• DOCUMENT TEXT:
***

Pursuant to the Merger Agreement, the Company is depositing with the Escrow Agent a number of shares of Common Stock otherwise deliverable pursuant to the Merger to the Former SICO Shareholders that is equal to (a) $15,000,000, divided by (b) the Market Value of a share of Common Stock, determined as of the date of this Escrow Agreement, rounding to the nearest whole share (rounding upward in the case of any 0.5 of a share) (the “Escrowed Shares”). In addition, SpinCo may deposit with the Escrow Agent from time to time after the date of this Escrow Agreement, cash to obtain the release of the Escrow Shares in accordance with Section 3(d) below (any cash so deposited with the Escrow Agent, the “Escrowed Cash”; and, together with the Escrowed Shares, the “Escrow Fund”). The Escrow Fund shall be held in escrow by the Escrow Agent for the purpose of providing a fund to reimburse the Parent Indemnified Parties for the payment of any Damages for which the Parent Indemnified Parties are entitled to indemnification pursuant to the terms of Article VII of the Merger Agreement. For purposes of this Escrow Agreement, the “Market Value” of a share of Common Stock as of any date of determination shall be the average of the volume-weighted average price of trades for a share of Common Stock on the New York Stock Exchange for the ten trading days ending on the last trading day immediately preceding such date of determination.
For good and valuable consideration, the receipt and sufficiency of which are hereby acknowledged, the parties hereto, intending to be legally bound, hereby agree as follows:
1. | Establishment of Escrow. |
(a) Pursuant to the Merger Agreement, at the Effective Time, the Company shall, on behalf of the Former SICO Shareholders, deposit with the Escrow Agent stock certificates representing the Escrowed Shares or a book-entry with respect to the Escrow Shares in the Escrow Agent’s account. In addition, SpinCo may, on its own behalf, deposit with the Escrow Agent from time to time after the date of this Escrow Agreement Escrowed Cash in accordance with Section 3(d) below.
(b) Unless and until delivered to the Company in accordance with the terms hereof, that number of Escrowed Shares (and the certificates representing such Escrowed Shares) equal to each Former SICO Shareholder’s Pro Rata Percentage (as defined below) of the Escrowed Shares shall be registered in the name of such Former SICO Shareholder. Each Former SICO Shareholder’s “Pro Rata Percentage” shall be equal to (i) the number of shares of SICO Merger Stock held by such Former SICO Shareholder, divided by (ii) the total number of shares of SICO Merger Stock held by all Former SICO Shareholders, rounding to the nearest one one-thousandth (rounding upward in the case of any .0005). Unless and until delivered to the Company in accordance with the terms hereof, any Escrowed Cash shall be held in the name and for the benefit of SpinCo. For purposes of this Section 1(b), “SICO Merger Stock” shall mean each share of SICO Common Stock issued and outstanding immediately prior to the Effective Time (other than shares to be cancelled in accordance with the Merger Agreement and Dissenting Shares).

***

• Stored data entries:

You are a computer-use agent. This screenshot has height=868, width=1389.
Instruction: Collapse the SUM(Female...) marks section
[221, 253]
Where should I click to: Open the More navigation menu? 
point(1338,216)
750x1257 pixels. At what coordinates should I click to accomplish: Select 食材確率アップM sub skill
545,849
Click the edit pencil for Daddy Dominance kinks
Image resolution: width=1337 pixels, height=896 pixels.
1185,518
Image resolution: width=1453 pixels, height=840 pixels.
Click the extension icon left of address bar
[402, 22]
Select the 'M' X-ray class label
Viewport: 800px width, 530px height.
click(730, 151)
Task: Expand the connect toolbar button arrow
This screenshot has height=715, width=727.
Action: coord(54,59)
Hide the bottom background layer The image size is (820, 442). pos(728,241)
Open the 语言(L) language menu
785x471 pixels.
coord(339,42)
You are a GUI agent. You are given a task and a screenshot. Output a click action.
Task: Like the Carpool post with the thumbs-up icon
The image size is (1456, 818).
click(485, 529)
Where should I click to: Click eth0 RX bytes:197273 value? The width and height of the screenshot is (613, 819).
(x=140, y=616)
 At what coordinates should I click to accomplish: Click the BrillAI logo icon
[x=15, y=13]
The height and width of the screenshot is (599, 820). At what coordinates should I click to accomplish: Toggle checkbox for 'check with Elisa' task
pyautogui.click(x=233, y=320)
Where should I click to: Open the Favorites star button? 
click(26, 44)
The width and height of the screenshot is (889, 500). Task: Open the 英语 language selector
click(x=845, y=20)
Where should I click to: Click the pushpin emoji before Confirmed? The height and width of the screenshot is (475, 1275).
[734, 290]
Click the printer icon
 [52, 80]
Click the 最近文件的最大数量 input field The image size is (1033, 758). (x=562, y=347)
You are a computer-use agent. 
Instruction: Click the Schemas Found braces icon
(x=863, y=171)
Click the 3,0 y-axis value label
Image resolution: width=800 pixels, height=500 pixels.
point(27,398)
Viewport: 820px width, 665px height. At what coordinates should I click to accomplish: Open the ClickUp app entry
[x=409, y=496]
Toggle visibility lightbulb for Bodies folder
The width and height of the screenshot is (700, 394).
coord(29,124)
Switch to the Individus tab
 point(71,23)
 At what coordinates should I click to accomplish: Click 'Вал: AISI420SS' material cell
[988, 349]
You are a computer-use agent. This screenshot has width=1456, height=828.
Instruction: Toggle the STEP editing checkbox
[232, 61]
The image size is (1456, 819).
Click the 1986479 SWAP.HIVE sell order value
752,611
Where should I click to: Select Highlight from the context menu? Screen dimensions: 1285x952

***

Per the escrow agreement excerpt, over how many trading days is the Market Value of a share of Common Stock calculated?

Ten trading days, ending on the last trading day immediately preceding the date of determination.